Theoretical Foundations of the Assessment of Bilingual Aphasia
Aphasia testing in only one language is not sufficient to assess language deficits in the polyglot.
-- Silverberg and Gordon ( 1979, p. 54)
The need to assess language capacities in both of a bilingual's (or all of a polyglot's) languages should be obvious for a number of reasons. Assessment is essential for purposes of diagnosis, research, and prescription for treatment.
The usefulness of the Bilingual Aphasia Test (BAT) for diagnostic purposes is twofold. When the language of the (hospital) environment is almost nonavailable to the patient, it is important to determine whether another language may serve as a means of communication. Only when both languages have been tested with a comparable instrument can one ascertain which language is better retained or less impaired. Conversely, subtle deficits may be observable in only one of the patient's languages. These deficits may nevertheless be suggestive of the general locus and extent of cerebral damage and would go unnoticed if the better preserved language happened to be that of the hospital environment and if the other language were not tested.
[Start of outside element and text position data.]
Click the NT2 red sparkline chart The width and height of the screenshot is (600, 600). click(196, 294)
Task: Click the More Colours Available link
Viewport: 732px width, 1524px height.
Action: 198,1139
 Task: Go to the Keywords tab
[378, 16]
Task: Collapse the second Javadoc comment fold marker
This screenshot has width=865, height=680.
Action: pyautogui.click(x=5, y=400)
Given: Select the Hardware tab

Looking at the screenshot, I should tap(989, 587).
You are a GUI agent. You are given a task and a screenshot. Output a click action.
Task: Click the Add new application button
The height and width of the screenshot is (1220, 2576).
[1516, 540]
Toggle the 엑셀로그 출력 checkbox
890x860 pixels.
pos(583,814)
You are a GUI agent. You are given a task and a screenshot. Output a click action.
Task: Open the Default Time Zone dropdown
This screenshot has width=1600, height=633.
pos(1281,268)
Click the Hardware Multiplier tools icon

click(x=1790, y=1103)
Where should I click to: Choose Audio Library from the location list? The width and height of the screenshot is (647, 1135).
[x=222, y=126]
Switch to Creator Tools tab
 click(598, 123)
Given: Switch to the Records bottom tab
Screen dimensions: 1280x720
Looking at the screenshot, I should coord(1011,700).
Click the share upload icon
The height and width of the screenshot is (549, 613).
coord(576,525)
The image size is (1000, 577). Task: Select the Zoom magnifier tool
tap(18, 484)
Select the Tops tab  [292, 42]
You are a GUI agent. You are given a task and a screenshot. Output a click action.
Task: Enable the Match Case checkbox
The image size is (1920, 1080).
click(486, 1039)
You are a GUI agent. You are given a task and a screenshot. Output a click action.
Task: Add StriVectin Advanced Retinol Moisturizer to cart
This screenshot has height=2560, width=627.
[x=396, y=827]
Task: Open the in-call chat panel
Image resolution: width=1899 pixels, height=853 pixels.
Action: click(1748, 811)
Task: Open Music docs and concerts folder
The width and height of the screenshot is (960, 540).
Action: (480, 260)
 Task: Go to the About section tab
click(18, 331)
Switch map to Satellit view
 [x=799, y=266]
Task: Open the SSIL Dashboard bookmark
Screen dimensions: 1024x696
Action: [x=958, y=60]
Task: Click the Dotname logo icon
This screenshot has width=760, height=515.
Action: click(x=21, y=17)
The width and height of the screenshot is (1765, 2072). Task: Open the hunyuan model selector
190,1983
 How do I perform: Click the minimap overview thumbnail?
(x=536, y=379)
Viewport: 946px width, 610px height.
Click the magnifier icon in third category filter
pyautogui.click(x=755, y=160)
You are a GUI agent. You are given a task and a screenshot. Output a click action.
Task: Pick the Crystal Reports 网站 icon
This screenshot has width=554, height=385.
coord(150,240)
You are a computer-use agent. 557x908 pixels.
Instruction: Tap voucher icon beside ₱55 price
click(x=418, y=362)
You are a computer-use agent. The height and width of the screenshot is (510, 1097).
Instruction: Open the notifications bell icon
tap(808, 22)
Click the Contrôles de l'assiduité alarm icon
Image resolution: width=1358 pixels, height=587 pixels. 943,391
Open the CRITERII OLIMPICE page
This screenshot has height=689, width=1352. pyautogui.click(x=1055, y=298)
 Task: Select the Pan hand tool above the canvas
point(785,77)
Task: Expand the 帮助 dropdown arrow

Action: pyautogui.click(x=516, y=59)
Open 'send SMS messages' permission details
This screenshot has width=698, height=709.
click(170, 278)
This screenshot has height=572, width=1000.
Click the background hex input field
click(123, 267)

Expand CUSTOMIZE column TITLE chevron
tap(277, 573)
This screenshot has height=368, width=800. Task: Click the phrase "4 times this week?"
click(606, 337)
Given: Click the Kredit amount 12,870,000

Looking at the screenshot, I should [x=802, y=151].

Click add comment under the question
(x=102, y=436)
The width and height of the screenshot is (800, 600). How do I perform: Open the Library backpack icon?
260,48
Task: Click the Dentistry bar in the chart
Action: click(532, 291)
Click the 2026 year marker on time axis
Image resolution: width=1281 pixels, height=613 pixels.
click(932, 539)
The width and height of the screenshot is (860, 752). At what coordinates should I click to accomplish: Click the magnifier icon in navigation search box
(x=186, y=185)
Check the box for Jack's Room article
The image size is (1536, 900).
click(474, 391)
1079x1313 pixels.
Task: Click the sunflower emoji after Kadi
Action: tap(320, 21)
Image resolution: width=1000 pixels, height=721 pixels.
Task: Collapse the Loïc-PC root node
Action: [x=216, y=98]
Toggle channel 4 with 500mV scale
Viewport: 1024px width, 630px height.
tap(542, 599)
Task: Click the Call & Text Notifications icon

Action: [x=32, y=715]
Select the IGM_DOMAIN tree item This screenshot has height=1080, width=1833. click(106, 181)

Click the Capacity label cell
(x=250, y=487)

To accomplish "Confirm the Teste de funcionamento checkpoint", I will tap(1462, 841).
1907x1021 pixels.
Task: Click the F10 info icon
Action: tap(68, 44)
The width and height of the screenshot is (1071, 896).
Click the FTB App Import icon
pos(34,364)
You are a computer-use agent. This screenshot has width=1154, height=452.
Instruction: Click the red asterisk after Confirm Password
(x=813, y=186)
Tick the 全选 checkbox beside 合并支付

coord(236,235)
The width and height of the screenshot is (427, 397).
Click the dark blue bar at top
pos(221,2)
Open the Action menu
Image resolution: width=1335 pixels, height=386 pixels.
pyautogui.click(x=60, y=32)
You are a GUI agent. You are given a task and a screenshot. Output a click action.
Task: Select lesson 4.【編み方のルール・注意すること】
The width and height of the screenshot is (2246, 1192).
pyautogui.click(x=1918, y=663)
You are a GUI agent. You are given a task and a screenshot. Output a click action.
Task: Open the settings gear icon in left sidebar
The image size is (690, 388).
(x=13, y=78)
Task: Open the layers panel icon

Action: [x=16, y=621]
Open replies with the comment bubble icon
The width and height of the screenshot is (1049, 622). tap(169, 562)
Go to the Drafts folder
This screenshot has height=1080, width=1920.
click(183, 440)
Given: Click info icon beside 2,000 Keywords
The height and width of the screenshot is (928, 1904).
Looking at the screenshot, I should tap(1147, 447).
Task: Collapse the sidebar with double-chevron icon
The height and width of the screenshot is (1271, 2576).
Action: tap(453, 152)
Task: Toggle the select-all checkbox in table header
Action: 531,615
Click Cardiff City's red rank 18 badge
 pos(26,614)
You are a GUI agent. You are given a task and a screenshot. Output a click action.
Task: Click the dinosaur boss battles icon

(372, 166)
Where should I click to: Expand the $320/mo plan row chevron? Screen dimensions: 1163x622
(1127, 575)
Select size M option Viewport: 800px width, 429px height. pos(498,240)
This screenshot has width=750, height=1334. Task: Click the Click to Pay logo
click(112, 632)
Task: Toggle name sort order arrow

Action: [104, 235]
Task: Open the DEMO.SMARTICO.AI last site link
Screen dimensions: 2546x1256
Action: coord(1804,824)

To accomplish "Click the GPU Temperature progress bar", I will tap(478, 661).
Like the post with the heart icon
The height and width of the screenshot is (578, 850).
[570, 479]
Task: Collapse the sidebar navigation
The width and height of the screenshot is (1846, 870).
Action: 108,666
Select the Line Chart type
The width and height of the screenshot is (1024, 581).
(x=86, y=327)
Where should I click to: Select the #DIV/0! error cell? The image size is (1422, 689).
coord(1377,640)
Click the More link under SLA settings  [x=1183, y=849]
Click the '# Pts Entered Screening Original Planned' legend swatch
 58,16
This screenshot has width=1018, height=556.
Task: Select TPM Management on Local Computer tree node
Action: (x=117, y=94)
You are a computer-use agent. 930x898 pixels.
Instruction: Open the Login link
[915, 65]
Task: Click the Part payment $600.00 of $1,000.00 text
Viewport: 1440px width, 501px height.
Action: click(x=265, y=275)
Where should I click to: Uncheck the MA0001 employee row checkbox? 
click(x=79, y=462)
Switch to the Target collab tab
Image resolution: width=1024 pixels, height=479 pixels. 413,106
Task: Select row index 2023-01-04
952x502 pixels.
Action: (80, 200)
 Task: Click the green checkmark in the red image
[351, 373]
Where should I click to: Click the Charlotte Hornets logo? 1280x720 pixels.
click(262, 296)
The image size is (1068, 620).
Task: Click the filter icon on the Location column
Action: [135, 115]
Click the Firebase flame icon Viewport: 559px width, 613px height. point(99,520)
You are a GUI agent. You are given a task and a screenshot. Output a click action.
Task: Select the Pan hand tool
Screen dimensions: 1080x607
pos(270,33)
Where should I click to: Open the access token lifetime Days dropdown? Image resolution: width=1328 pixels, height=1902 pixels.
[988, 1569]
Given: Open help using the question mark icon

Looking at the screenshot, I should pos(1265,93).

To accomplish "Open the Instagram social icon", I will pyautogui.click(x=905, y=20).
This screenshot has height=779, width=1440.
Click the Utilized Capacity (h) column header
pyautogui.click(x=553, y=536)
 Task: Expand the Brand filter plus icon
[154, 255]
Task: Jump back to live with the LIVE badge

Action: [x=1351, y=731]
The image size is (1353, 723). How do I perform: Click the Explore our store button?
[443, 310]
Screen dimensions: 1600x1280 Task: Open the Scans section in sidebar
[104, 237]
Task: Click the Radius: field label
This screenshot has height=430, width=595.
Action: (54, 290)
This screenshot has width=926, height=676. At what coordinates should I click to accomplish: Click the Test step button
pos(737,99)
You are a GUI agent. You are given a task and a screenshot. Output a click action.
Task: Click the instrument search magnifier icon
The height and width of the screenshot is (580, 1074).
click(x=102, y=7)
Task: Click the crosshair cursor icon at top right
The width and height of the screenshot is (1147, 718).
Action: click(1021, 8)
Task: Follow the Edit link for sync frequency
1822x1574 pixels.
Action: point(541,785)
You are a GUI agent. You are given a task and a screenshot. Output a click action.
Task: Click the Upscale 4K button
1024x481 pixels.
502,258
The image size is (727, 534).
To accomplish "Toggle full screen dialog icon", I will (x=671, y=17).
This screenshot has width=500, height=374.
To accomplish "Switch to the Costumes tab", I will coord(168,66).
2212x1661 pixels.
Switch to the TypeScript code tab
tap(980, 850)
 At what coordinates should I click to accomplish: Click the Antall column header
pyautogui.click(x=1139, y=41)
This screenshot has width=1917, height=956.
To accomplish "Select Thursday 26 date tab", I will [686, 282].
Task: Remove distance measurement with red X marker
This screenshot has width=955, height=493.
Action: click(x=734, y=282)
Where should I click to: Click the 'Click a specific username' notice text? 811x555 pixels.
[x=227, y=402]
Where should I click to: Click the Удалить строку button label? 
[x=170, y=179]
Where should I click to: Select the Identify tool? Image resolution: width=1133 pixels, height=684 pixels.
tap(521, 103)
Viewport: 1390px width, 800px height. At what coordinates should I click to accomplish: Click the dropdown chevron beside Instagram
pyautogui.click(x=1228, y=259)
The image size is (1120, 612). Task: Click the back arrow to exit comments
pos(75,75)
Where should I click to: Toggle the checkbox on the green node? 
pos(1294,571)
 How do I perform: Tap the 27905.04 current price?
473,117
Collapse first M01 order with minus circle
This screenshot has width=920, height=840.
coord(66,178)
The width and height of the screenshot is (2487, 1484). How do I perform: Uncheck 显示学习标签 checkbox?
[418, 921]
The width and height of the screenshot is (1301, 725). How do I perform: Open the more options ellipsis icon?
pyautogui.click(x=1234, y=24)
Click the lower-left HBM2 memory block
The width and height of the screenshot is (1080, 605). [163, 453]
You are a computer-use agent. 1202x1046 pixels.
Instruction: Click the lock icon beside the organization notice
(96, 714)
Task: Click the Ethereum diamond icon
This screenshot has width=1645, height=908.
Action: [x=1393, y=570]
In both cases the results may help one to decide in which language the patient should receive speech therapy. In the first case, once it has been established that one language is definitely better preserved, decisions can be made with respect to the language community in which the patient may choose to live subsequently (e.g., back in the home country or in the country of immigration), and the language of therapy may be selected on the basis of the language of social reinsertion. In the second case, the language showing deficits would be treated.